Artistic discipline – a term used to describe an artist’s primary area of work within the cultural sector. Artistic Disciplines include but are not limited to: Dance, Theatre, Music, Opera/Musical Theatre, Visual Arts, Design Arts, Crafts, Media Arts, Literature, Folk and Traditional Arts, Interdisciplinary Arts, and Humanities.

BIPOC – an abbreviation that stands for Black, Indigenous and People of Color, and is meant to be more inclusive and widely recognizable than a less specific term like people of color.

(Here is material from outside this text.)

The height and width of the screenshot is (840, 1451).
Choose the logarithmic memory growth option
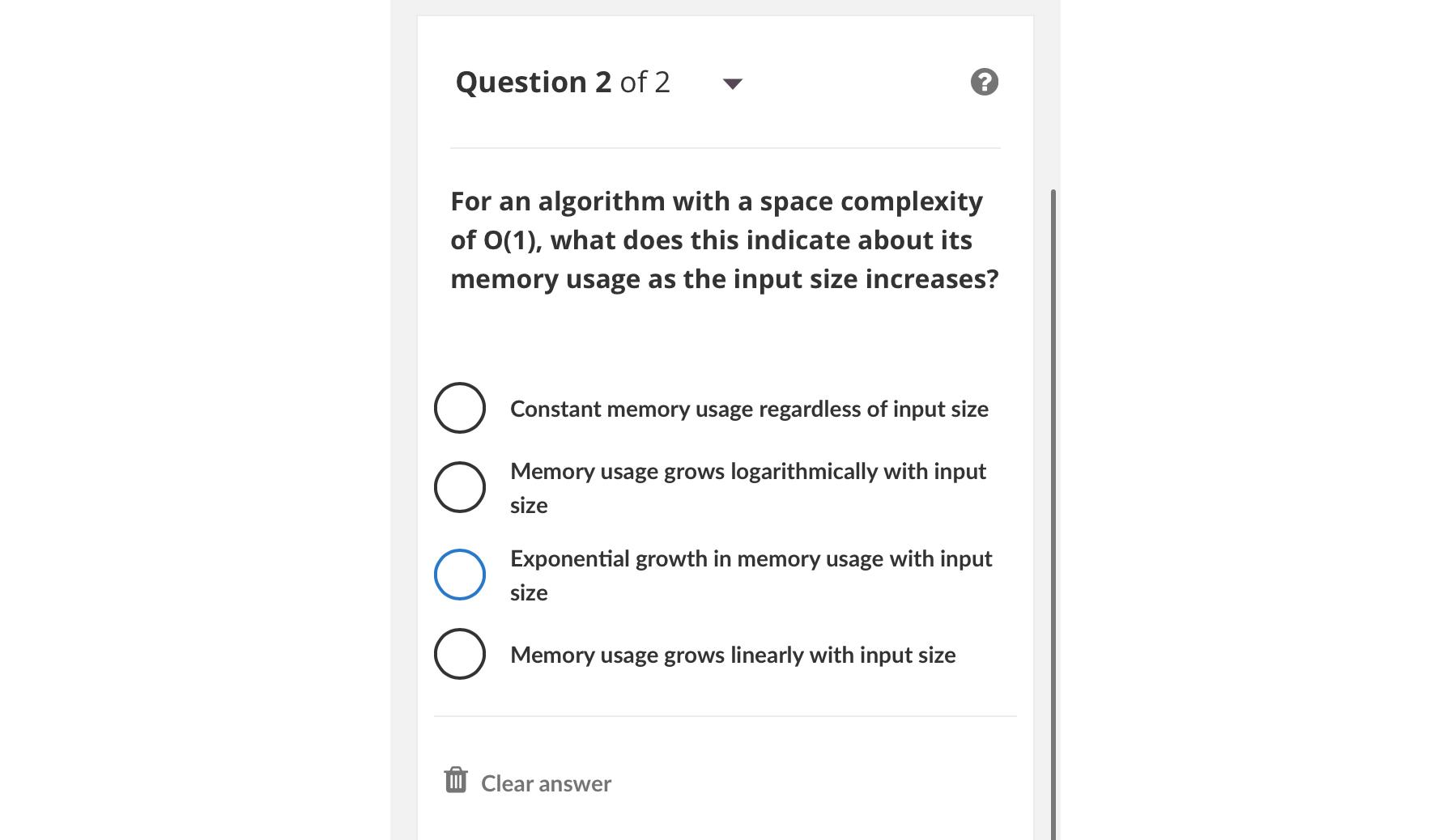pyautogui.click(x=459, y=486)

Collective – a group of artists/creatives sharing things like ownership, risk, benefits, and status to achieve shared goals, objectives and needs of the artists. For-profit corporation (also cooperative, partnership and LLC) – an entity that exists to earn income and pays income taxes.

Latino/a (also Hispanic, Latinx/e and Afro-Latino/a) – any person with ancestry in Latin America, a region usually unified by the predominance of Romance languages. This definition usually includes Portuguese-speaking Brazil and French-speaking Haiti but excludes Spain.

Hispanic was created as a term that refers to peoples descended from Spanish-speaking communities, such as Puerto Ricans, Mexican Americans, Cuban Americans.

Latinx/Latine are gender-neutral alternatives for Latino/a.

Afro-Latino/Afro-Latina refers to people from Latin American countries with African ancestry.

MENA – an abbreviation that stands for Middle East and North African and encompasses a region of (22) twenty­ two countries.

Native American (Tribal or Urban) – members of federal and state recognized tribes and Indigenous groups. Under U.S. law Native American tribes are distinct, independent political communities. This includes American Indians, Indigenous Americans, Alaska Natives, First Nations and urban Indian organizations.

People of Color – an imperfect umbrella term for people who do not present as white, especially in a white supremacist culture.

People of the Global Majority – a term that is being adopted more widely to describe the large part of the global population who consider themselves non-white.

Unincorporated Entities (groups and individuals) – a collective that comes together to create around a common purpose but is not incorporated with a non-profit tax status.

A sole proprietorship is an unincorporated business with only one owner who pays personal income tax on profits earned.